June 21, 2005 Notes from the book “In an Uncertain World,” by Robert E. Rubin
Reading this book has enabled me to be more confident in my research and techniques. I am a believer of long term investing, and I base my investing on the avoidance of short term noise. “Noise” can be defined as blips in historic norms. Blips could include wars, massive inflation, very high or very low interest rates, massive deflation and depressions. My basic temperament is one of value. I search for values in purchasing clothing, automobiles and investing. Robert Rubin said, ” There are no provable attributes, Once you have internalized this, you can judge odds in a better sense.”
1. Equanimity – Evenness of mind; calmness; composure; as, “to bear misfortunes with equanimity.”
Page 74, “But I was able both to apply myself intensely and, at the same time, to maintain a reasonable degree of equanimity.”
2. “Markets can remain irrational longer than you can remain solvent” John Maynard Keynes.
3. On page 82, he discusses an interesting concept. I liken it to be able to anticipating a change of direction. Again, this solidified my investment research and focus. “When markets turn sour, you have to forget your losses to date and do a fresh expected-value analysis based on the changed facts.” Robert Rubin.
4. This next quote from page 83, has helped me incredibly. I never was able to understand that people have traits that really can not be materially changed. Often in life, we will be surrounded by individuals that we would want to change. Perhaps, you feel someone is inherently lazy. Rubin says, “My general experience in life has been that most people can change only within a narrow range, if at all. Many people can acknowledge criticism and advice, but relatively few internalize it and alter their behavior in a significant way.” If I am not mistaken, Warren Buffett recently discussed this phenomena.
5. On page 196 he wrote the following. I think I saved it so that I could read about “the great Austrian émigré economist Joseph Schumpeter.” “..almost every transformative, productivity-enhancing development also results in financial market overreaction.” Joseph Schumpeter. As I linked this, I realized that his book was in my reading pile (woo hoo !!!) (imagine, this is how I have fun :-).
6. Page 264 Rubin writes, “Rule number 12: Reality is always more complex than concepts and models.”
7. On page 282 Rubin reminds us, in the beginning of 1998, lower-grade corporate debt had been yielding around 2.75% more than similar maturity Treasury bonds. In the fall of 1998, the spread became around 6%.
8. On page 285, he discusses how models can be a useful tool, but ultimately, reality is much more complicated, and even sophisticated models can not capture the ability to make judgments.
9. On page 323 he discusses that the average value of the stock market is about 1/2 that of our GDP. The value of the stock market had never risen above our GDP until 1996. At the 1929 peak the ratio was 81%.
10. How should people think about investing? Rubin writes on page 346, “The most important part of my answer is that investors should recognize the risks they are taking. Stocks outperformed bonds for every decade of the 20th century, except for the 1930’s and a roughly equal performance in the 1970’s.” He goes onto mention that this type of statistic hardly guarantees a replication of the future.

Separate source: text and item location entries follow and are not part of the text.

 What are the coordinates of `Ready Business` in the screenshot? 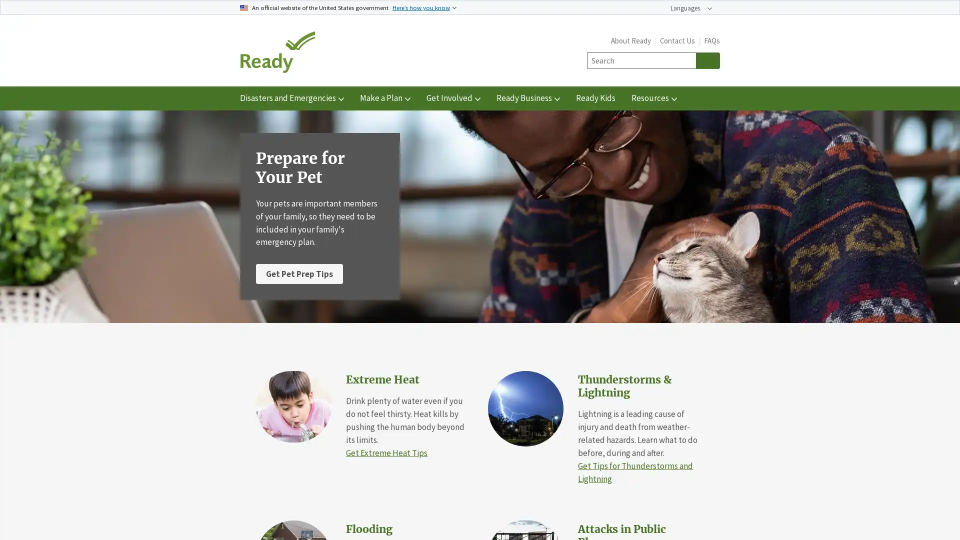 It's located at (528, 98).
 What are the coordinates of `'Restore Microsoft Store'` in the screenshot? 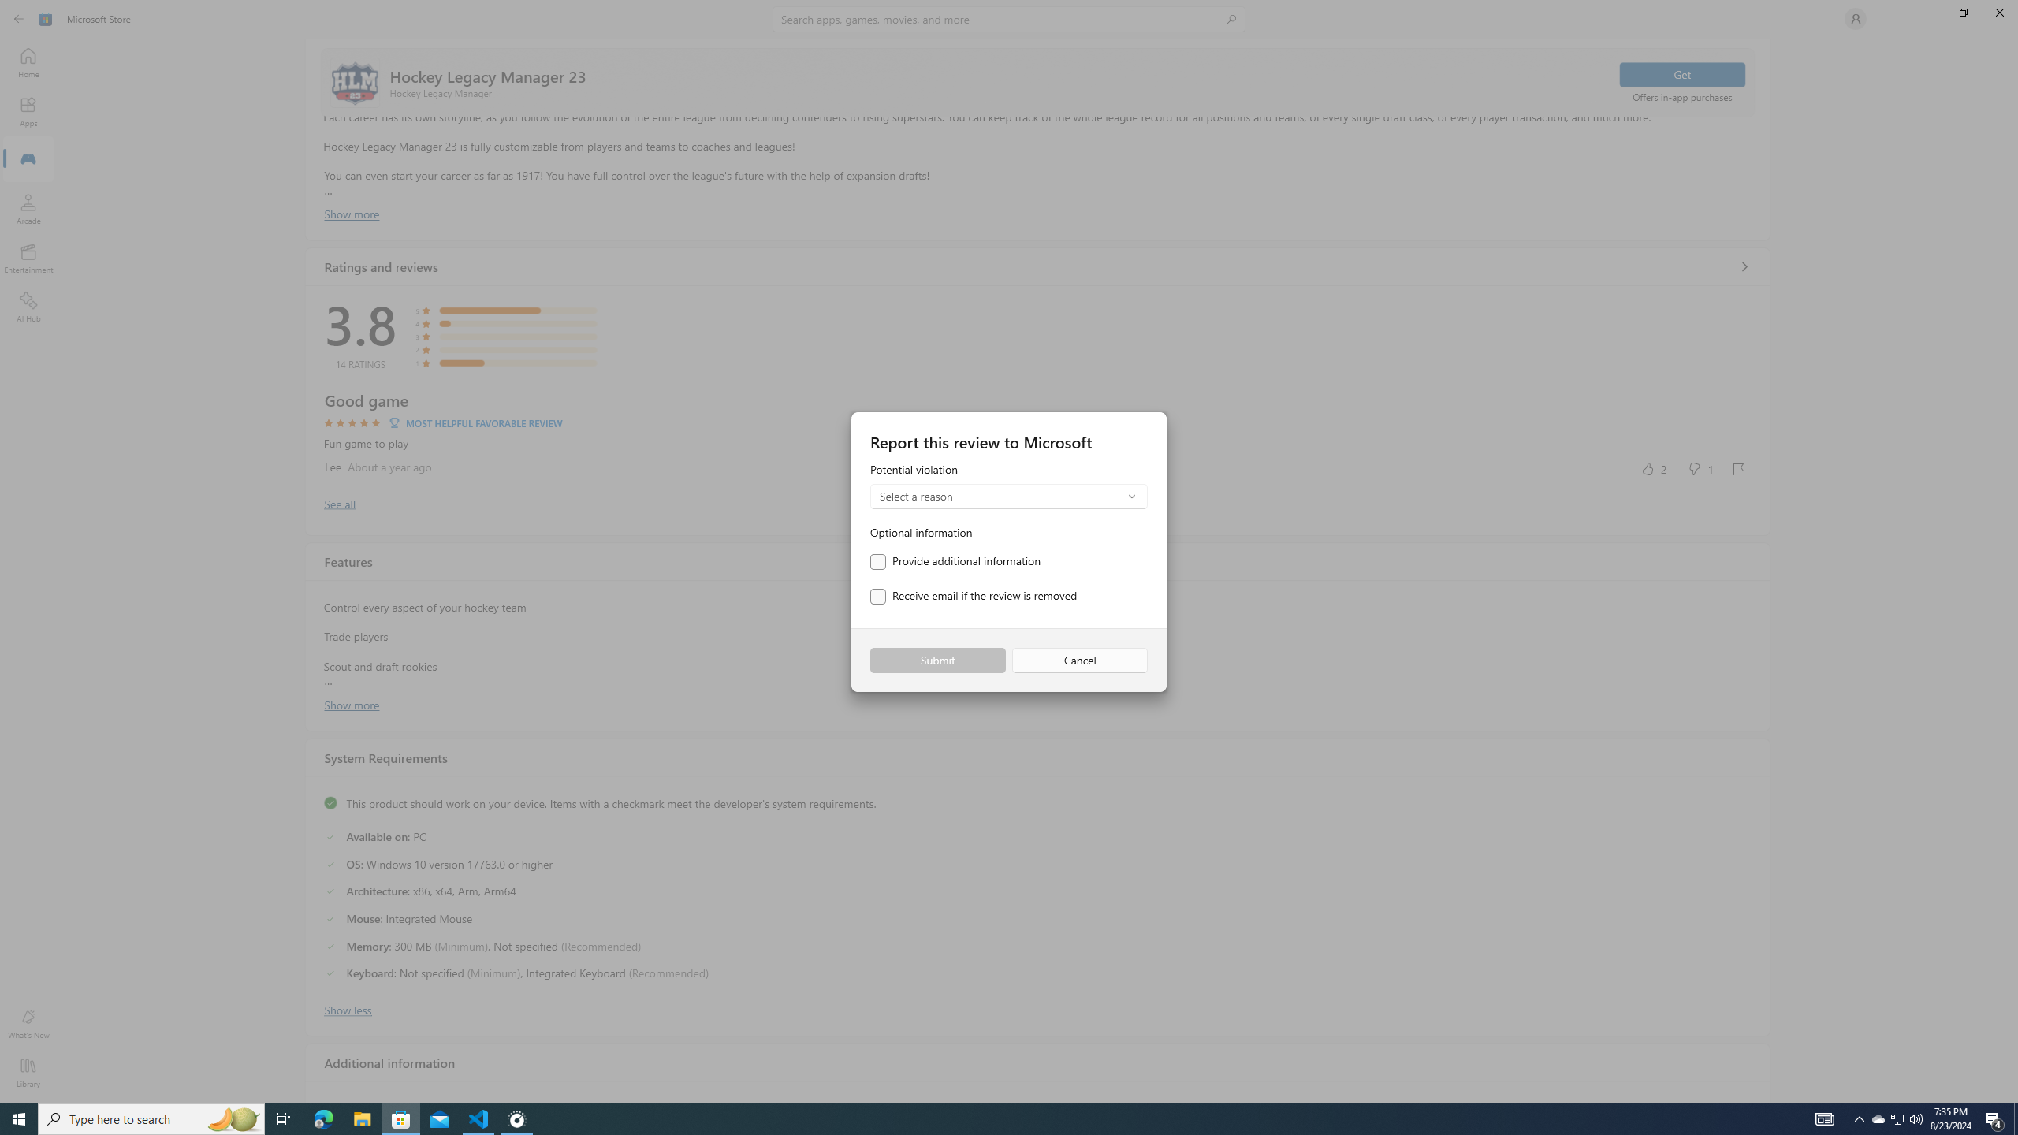 It's located at (1963, 12).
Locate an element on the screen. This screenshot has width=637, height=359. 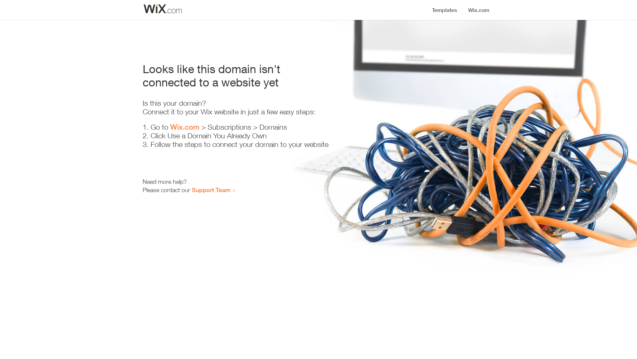
'Wix.com' is located at coordinates (185, 126).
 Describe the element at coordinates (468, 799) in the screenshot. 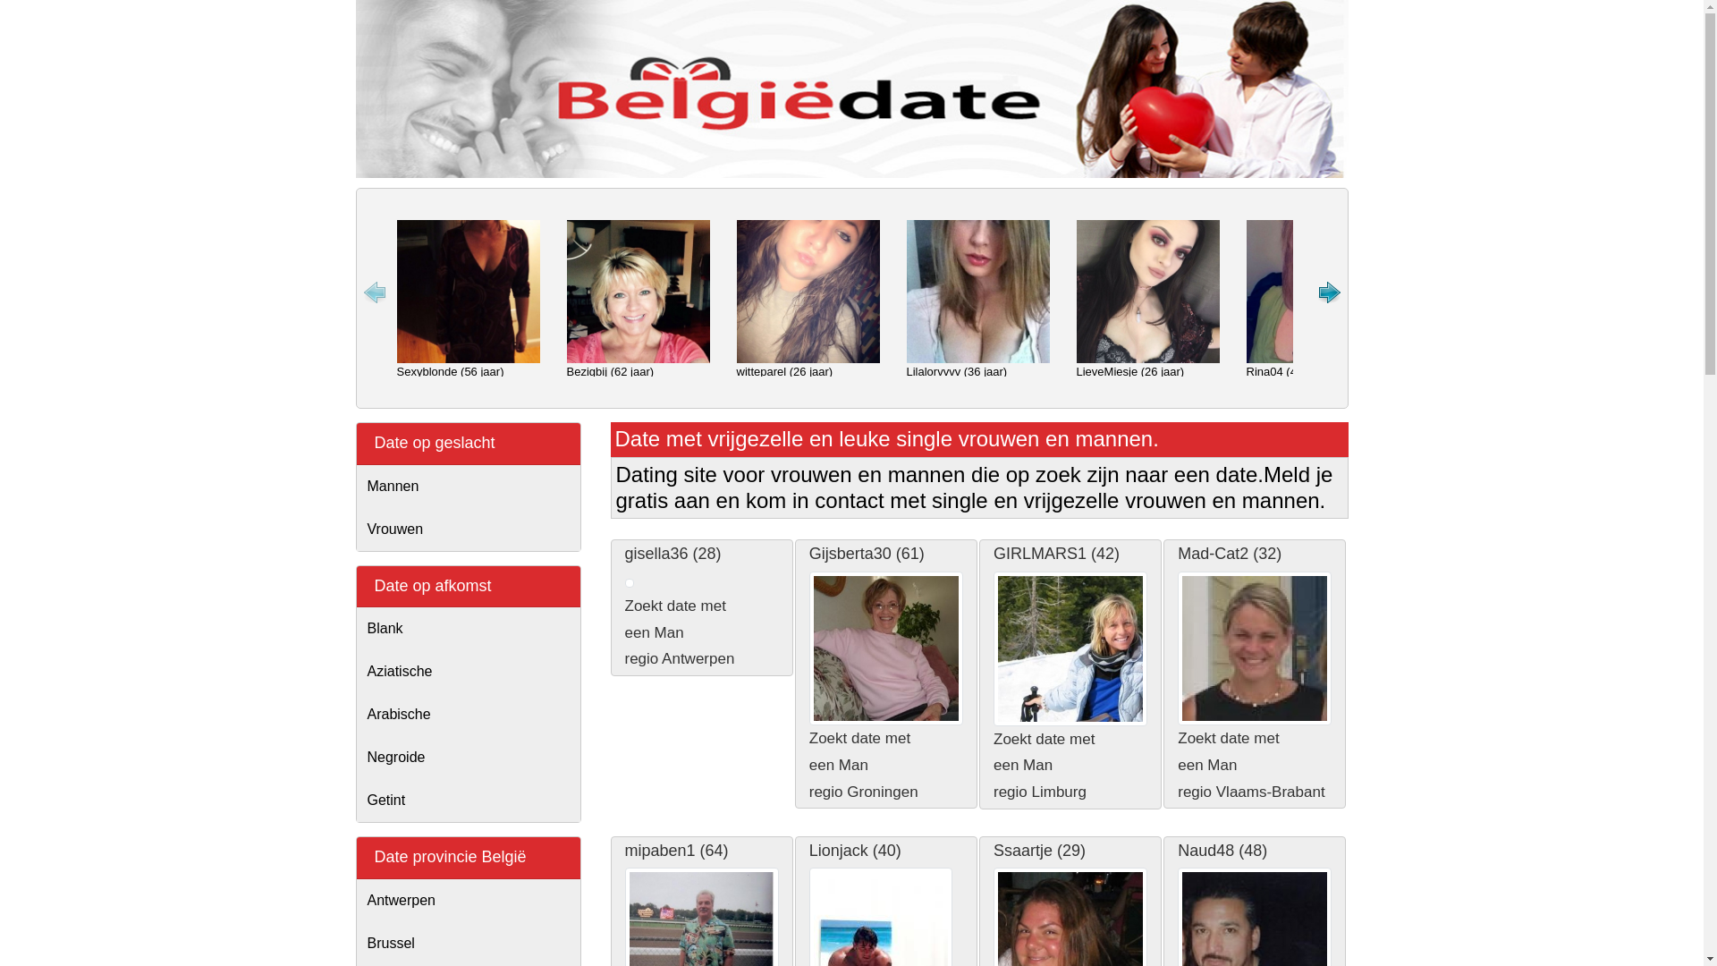

I see `'Getint'` at that location.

11. On pages 342 and 343 Rubin discusses risk management. He emphasizes that every investor must decide how much loss can be tolerated, both psychologically and financially. One must also be cognizant of remote contingencies. Remote contingencies must be assessed!
12. If you are contrarian, Rubin discusses that by going against the stampeded of a herd, you must recognize that the stampede can go on for a very long time.
13. On page 361 he discusses the first thing you learn in Introductory Economics is that supply and demand determine price. He emphasizes that when governments borrow, the pool of savings for private purposes shrinks and the price of capital – expressed as the interest rate – rises. If the Treasury ceases borrowing and instead begins paying down debt, the savings pool available to the private sector increases and interest rates go down.
14. On page 363 he writes, ” A key interest rate for most economists is the market rate of the ten-year bond adjusted for inflation, which is called the “real” interest rate.”
Let me see if I can interpret this. Today’s 10 year rate is 4.07 %. Inflation rate of 2.8%, according to graph at www.inflationdata.com . Hence real interest rate would be 1.27%.
If I am not mistaken (and I very well might be), is that 10 year interest rates are generally 3% over the inflation rate. If that were the case, then the 10 Year rate would be 5.80% and not the current 4.07%. I have also heard several arguments lately, thinking that the inflation rate is higher than being reported.
This last section, on what true interests should be over a long term period continues to confuse me. I need to figure this one out at some point.
15. On page 364 Rubin writes or hints if fiscal imprudence continues, at some point markets may become concerned about fiscal disarray. He hints that the government might rely on inflation rather than fiscal discipline to work out its long-term fiscal problems.